▶ [Material for this exercise]:
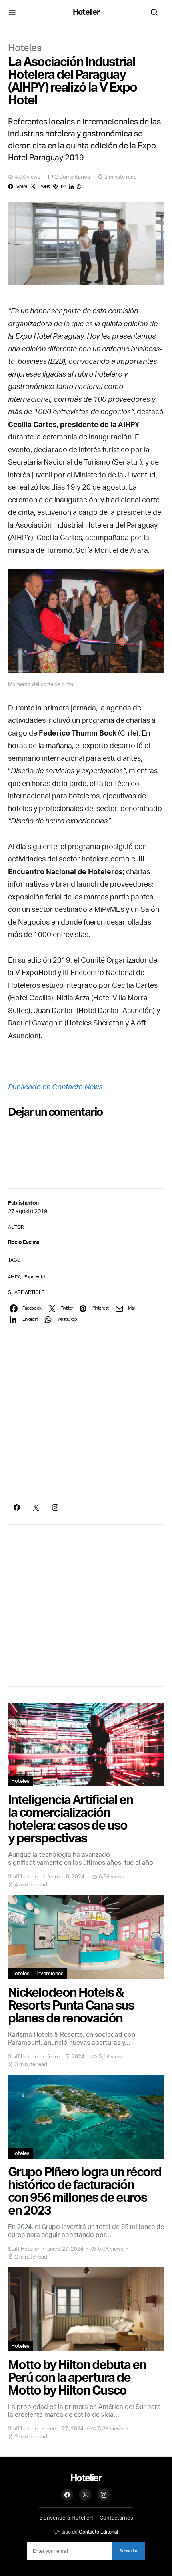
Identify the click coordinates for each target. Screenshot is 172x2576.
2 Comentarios (72, 176)
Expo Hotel (34, 1277)
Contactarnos (116, 2517)
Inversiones (50, 1973)
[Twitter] (36, 1507)
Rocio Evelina (24, 1241)
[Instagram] (55, 1507)
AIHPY (14, 1277)
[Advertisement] (86, 1414)
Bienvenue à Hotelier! (66, 2517)
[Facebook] (17, 1507)
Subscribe (128, 2551)
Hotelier (86, 12)
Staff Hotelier (24, 1876)
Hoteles (25, 48)
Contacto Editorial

▶ [Work to complete]: Without the pictures, repeat the listing exactly as it reads.

▶ [Answer to this exercise]:
Identify the click coordinates for each target. Screenshot is 172x2576.
2 Comentarios (72, 176)
Expo Hotel (34, 1277)
Contactarnos (116, 2517)
Inversiones (50, 1973)
[Twitter] (36, 1507)
Rocio Evelina (24, 1241)
[Instagram] (55, 1507)
AIHPY (14, 1277)
[Advertisement] (86, 1414)
Bienvenue à Hotelier! (66, 2517)
[Facebook] (17, 1507)
Subscribe (128, 2551)
Hotelier (86, 12)
Staff Hotelier (24, 1876)
Hoteles (25, 48)
Contacto Editorial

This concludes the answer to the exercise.